Getting creative when the accountant gives you nothing

One of the trickier scenarios that a bookkeeper faces is when the accountant finalises the books at year’s end, but doesn’t provide the bookkeeper with a list of adjustments. You can tell that some adjustments are required, because your accountant’s closing Balance Sheet is clearly different from your closing Balance Sheet, but you’re not sure what these adjustments are.

The simplest approach is to ask the accountant for a list of journal entries. However, if your accountant proves recalcitrant in this regard — and, sadly, this often proves to be the case — there’s nothing for it but to do the job yourself. Here goes:

  1. Print your own Balance Sheet for the last day of the year that the accountant has just completed.

  2. Place this Balance Sheet alongside your accountant’s final Balance Sheet and play spot the difference.

    Highlight all account balances where the accountant has a figure different from your own. Also, if your accountant has an account listed that you don’t have in your Accounts List, create it now.

  3. Record a journal entry in your accounts, and for every account with a difference, record a journal that sets the balance to zero.

    For example, if your Motor Vehicles asset account shows a value of $30,000 but your accountant’s shows a value of $12,500, credit this account by $30,000 to set the balance to zero.

    Use a single journal entry to debit and credit all the accounts with a difference and, on the last line, allocate the difference between your debits and credits to Retained Earnings.

    If you’re not sure whether you should enter the difference in the debit or the credit column, just make your best guess at this point.

  4. tip.png Redisplay your Balance Sheet report, and check that all accounts where there was a difference between your figures and the accountant’s figures now have a zero balance.

    If not, return to Step 3 and figure out where you went wrong.

  5. Record a second journal entry in your accounts and, for every account where there was a difference, record a journal entry that makes the balance match whatever the accountant had.

    For example, if your accountant showed a value of $12,500 in your Motor Vehicles asset account, debit this account by $12,500. Like Step 3, use a single journal entry to debit and credit all the accounts with a difference and, on the last line, allocate the difference between your debits and credits to Retained Earnings.

    You can see how a typical journal looks in Figure 16-1.

  6. Redisplay your Balance Sheet report, and check that your Balance Sheet now matches with the accountant’s.

    If not, return to Step 5 and figure out where you went wrong.
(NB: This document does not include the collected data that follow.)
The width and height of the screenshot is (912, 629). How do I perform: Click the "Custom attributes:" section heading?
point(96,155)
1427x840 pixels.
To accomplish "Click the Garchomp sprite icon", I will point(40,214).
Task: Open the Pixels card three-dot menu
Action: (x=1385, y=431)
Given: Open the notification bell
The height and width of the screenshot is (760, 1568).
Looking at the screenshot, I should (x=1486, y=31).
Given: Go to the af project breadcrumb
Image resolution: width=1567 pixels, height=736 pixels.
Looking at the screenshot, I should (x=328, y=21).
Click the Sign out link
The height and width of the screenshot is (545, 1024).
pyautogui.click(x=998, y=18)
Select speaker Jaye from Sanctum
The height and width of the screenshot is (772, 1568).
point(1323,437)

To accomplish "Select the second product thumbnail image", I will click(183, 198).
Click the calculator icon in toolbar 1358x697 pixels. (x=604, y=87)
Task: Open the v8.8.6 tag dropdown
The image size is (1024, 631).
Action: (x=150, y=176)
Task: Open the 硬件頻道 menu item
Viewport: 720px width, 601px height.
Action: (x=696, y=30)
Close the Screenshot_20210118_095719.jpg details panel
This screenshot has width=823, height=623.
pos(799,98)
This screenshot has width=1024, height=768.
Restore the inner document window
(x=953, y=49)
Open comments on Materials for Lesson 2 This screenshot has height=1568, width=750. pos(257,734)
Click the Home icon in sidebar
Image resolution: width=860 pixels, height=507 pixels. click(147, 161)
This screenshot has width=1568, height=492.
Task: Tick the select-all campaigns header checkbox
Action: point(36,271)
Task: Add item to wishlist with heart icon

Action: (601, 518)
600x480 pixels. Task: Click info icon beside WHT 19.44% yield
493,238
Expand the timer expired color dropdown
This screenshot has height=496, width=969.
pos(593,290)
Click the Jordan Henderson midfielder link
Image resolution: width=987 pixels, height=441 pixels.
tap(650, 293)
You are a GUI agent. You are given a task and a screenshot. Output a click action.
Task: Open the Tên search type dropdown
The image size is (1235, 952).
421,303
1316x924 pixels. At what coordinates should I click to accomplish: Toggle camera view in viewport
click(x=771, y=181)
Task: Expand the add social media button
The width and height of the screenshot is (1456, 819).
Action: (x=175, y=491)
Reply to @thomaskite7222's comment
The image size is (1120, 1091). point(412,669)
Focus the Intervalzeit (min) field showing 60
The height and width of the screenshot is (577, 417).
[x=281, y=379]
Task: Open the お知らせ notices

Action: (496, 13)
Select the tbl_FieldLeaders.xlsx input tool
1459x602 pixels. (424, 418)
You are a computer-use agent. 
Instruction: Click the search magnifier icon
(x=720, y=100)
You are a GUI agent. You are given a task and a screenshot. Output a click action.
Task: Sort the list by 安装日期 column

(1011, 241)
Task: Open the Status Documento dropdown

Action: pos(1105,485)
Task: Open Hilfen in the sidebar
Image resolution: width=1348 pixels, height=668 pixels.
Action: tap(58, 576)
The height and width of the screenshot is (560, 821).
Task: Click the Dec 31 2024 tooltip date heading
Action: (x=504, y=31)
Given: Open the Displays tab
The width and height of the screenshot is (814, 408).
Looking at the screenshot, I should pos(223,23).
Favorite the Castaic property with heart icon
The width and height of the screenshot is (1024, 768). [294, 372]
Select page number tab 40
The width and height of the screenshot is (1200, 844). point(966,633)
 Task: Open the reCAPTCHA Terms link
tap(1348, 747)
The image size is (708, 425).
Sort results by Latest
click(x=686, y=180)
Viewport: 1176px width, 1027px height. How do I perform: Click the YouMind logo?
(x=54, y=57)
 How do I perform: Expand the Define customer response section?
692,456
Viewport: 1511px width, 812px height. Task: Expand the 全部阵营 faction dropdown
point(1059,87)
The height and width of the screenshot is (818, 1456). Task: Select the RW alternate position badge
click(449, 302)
With patience and logic, you should be able to get the two reports to match perfectly.

c16-fig-0001.png

Figure 16-1: Recording a journal entry to align your Balance Sheet with your accountant’s.

tip.png By the way, if an accountant doesn’t supply journal entries, I usually only focus on bringing the Balance Sheet into line, and I don’t try to match up the Profit & Loss report. My justification for this approach? I don’t put as much weight on reconciling Profit & Loss accounts because the balances all return to zero at the end of a financial year, whereas the balances of your Balance Sheet accounts all carry forward into the following year.

Bridging the Communication Gap

The biggest key to any relationship, whether it’s with your accountant, your lover or your cat, is communication.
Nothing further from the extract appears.